Return every record exactly. Omit nothing.

-- Opening Marker --

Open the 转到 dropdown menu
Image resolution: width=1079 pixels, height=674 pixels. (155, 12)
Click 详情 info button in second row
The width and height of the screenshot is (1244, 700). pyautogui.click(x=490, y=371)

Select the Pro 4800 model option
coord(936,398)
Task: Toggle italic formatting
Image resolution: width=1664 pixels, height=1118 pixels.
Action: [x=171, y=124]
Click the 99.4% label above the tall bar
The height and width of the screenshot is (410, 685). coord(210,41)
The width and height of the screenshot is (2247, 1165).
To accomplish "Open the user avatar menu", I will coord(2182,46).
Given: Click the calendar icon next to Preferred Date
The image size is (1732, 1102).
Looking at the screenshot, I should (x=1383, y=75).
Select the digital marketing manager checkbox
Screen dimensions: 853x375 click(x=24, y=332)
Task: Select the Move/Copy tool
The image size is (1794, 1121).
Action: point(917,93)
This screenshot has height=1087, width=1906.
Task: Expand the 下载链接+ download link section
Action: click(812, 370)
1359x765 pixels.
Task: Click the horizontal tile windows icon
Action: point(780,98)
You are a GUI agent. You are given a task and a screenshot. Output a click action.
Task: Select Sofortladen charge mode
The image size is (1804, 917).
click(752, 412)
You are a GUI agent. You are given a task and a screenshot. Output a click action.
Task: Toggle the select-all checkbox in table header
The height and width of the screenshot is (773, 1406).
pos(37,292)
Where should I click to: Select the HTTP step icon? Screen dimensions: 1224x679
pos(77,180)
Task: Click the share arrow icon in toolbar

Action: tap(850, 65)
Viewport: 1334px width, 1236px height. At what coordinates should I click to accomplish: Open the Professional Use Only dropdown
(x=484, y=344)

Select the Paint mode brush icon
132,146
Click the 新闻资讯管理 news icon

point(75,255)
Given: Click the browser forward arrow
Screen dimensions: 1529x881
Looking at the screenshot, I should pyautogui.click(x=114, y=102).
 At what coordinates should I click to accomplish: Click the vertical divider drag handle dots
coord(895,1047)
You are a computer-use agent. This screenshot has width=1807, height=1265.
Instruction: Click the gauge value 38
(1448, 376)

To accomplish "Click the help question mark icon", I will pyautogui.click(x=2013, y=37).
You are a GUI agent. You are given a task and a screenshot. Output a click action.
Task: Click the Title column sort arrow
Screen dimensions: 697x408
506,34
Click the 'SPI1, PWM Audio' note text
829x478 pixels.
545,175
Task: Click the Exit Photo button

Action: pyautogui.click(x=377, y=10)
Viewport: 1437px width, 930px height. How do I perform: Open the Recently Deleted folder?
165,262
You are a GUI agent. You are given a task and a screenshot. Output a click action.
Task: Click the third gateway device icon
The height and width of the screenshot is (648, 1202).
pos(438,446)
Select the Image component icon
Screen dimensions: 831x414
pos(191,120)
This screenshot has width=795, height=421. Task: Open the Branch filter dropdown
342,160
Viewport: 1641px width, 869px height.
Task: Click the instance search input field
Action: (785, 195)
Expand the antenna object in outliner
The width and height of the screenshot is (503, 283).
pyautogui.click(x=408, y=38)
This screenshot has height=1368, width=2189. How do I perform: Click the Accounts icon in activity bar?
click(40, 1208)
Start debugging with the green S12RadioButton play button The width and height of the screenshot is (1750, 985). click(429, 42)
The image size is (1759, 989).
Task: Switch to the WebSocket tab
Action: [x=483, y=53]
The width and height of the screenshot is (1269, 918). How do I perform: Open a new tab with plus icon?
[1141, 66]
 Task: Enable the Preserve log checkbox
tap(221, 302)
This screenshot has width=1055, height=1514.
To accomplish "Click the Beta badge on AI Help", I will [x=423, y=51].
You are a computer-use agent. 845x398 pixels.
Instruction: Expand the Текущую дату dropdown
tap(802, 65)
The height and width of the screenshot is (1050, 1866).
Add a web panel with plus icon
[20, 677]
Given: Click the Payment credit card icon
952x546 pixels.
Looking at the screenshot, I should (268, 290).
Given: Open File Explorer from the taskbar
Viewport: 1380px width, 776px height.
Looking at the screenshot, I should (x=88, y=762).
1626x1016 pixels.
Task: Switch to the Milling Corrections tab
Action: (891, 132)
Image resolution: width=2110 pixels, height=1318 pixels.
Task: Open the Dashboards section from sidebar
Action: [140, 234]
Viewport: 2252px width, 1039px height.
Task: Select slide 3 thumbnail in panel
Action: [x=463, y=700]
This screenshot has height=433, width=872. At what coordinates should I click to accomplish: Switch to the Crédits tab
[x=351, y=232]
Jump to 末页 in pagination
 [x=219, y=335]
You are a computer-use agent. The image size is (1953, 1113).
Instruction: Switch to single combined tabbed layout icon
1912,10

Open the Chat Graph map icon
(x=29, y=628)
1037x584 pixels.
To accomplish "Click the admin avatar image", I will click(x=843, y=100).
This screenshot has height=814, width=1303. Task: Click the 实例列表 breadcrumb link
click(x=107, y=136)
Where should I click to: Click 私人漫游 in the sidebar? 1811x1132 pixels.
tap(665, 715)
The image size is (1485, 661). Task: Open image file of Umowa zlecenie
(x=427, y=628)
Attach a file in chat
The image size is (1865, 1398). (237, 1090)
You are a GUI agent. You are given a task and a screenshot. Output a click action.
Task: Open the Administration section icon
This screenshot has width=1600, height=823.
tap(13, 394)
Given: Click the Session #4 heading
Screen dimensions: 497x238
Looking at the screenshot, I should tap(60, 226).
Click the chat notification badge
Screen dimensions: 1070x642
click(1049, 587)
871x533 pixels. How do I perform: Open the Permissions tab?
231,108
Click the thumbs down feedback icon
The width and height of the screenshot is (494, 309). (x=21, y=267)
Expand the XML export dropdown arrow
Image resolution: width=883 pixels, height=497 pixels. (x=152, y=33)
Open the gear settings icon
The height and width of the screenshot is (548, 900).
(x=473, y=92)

-- Closing Marker --

Answer box
Open the 转到 dropdown menu
Image resolution: width=1079 pixels, height=674 pixels. (155, 12)
Click 详情 info button in second row
The width and height of the screenshot is (1244, 700). pyautogui.click(x=490, y=371)

Select the Pro 4800 model option
coord(936,398)
Task: Toggle italic formatting
Image resolution: width=1664 pixels, height=1118 pixels.
Action: [x=171, y=124]
Click the 99.4% label above the tall bar
The height and width of the screenshot is (410, 685). coord(210,41)
The width and height of the screenshot is (2247, 1165).
To accomplish "Open the user avatar menu", I will coord(2182,46).
Given: Click the calendar icon next to Preferred Date
The image size is (1732, 1102).
Looking at the screenshot, I should (x=1383, y=75).
Select the digital marketing manager checkbox
Screen dimensions: 853x375 click(x=24, y=332)
Task: Select the Move/Copy tool
The image size is (1794, 1121).
Action: point(917,93)
This screenshot has height=1087, width=1906.
Task: Expand the 下载链接+ download link section
Action: click(812, 370)
1359x765 pixels.
Task: Click the horizontal tile windows icon
Action: point(780,98)
You are a GUI agent. You are given a task and a screenshot. Output a click action.
Task: Select Sofortladen charge mode
The image size is (1804, 917).
click(752, 412)
You are a GUI agent. You are given a task and a screenshot. Output a click action.
Task: Toggle the select-all checkbox in table header
The height and width of the screenshot is (773, 1406).
pos(37,292)
Where should I click to: Select the HTTP step icon? Screen dimensions: 1224x679
pos(77,180)
Task: Click the share arrow icon in toolbar

Action: tap(850, 65)
Viewport: 1334px width, 1236px height. At what coordinates should I click to accomplish: Open the Professional Use Only dropdown
(x=484, y=344)

Select the Paint mode brush icon
132,146
Click the 新闻资讯管理 news icon

point(75,255)
Given: Click the browser forward arrow
Screen dimensions: 1529x881
Looking at the screenshot, I should pyautogui.click(x=114, y=102).
 At what coordinates should I click to accomplish: Click the vertical divider drag handle dots
coord(895,1047)
You are a computer-use agent. This screenshot has width=1807, height=1265.
Instruction: Click the gauge value 38
(1448, 376)

To accomplish "Click the help question mark icon", I will pyautogui.click(x=2013, y=37).
You are a GUI agent. You are given a task and a screenshot. Output a click action.
Task: Click the Title column sort arrow
Screen dimensions: 697x408
506,34
Click the 'SPI1, PWM Audio' note text
829x478 pixels.
545,175
Task: Click the Exit Photo button

Action: pyautogui.click(x=377, y=10)
Viewport: 1437px width, 930px height. How do I perform: Open the Recently Deleted folder?
165,262
You are a GUI agent. You are given a task and a screenshot. Output a click action.
Task: Click the third gateway device icon
The height and width of the screenshot is (648, 1202).
pos(438,446)
Select the Image component icon
Screen dimensions: 831x414
pos(191,120)
This screenshot has width=795, height=421. Task: Open the Branch filter dropdown
342,160
Viewport: 1641px width, 869px height.
Task: Click the instance search input field
Action: (785, 195)
Expand the antenna object in outliner
The width and height of the screenshot is (503, 283).
pyautogui.click(x=408, y=38)
This screenshot has height=1368, width=2189. How do I perform: Click the Accounts icon in activity bar?
click(40, 1208)
Start debugging with the green S12RadioButton play button The width and height of the screenshot is (1750, 985). click(429, 42)
The image size is (1759, 989).
Task: Switch to the WebSocket tab
Action: [x=483, y=53]
The width and height of the screenshot is (1269, 918). How do I perform: Open a new tab with plus icon?
[1141, 66]
 Task: Enable the Preserve log checkbox
tap(221, 302)
This screenshot has width=1055, height=1514.
To accomplish "Click the Beta badge on AI Help", I will [x=423, y=51].
You are a computer-use agent. 845x398 pixels.
Instruction: Expand the Текущую дату dropdown
tap(802, 65)
The height and width of the screenshot is (1050, 1866).
Add a web panel with plus icon
[20, 677]
Given: Click the Payment credit card icon
952x546 pixels.
Looking at the screenshot, I should (268, 290).
Given: Open File Explorer from the taskbar
Viewport: 1380px width, 776px height.
Looking at the screenshot, I should (x=88, y=762).
1626x1016 pixels.
Task: Switch to the Milling Corrections tab
Action: (891, 132)
Image resolution: width=2110 pixels, height=1318 pixels.
Task: Open the Dashboards section from sidebar
Action: [140, 234]
Viewport: 2252px width, 1039px height.
Task: Select slide 3 thumbnail in panel
Action: [x=463, y=700]
This screenshot has height=433, width=872. At what coordinates should I click to accomplish: Switch to the Crédits tab
[x=351, y=232]
Jump to 末页 in pagination
 [x=219, y=335]
You are a computer-use agent. The image size is (1953, 1113).
Instruction: Switch to single combined tabbed layout icon
1912,10

Open the Chat Graph map icon
(x=29, y=628)
1037x584 pixels.
To accomplish "Click the admin avatar image", I will click(x=843, y=100).
This screenshot has height=814, width=1303. Task: Click the 实例列表 breadcrumb link
click(x=107, y=136)
Where should I click to: Click 私人漫游 in the sidebar? 1811x1132 pixels.
tap(665, 715)
The image size is (1485, 661). Task: Open image file of Umowa zlecenie
(x=427, y=628)
Attach a file in chat
The image size is (1865, 1398). (237, 1090)
You are a GUI agent. You are given a task and a screenshot. Output a click action.
Task: Open the Administration section icon
This screenshot has width=1600, height=823.
tap(13, 394)
Given: Click the Session #4 heading
Screen dimensions: 497x238
Looking at the screenshot, I should tap(60, 226).
Click the chat notification badge
Screen dimensions: 1070x642
click(1049, 587)
871x533 pixels. How do I perform: Open the Permissions tab?
231,108
Click the thumbs down feedback icon
The width and height of the screenshot is (494, 309). (x=21, y=267)
Expand the XML export dropdown arrow
Image resolution: width=883 pixels, height=497 pixels. (x=152, y=33)
Open the gear settings icon
The height and width of the screenshot is (548, 900).
(x=473, y=92)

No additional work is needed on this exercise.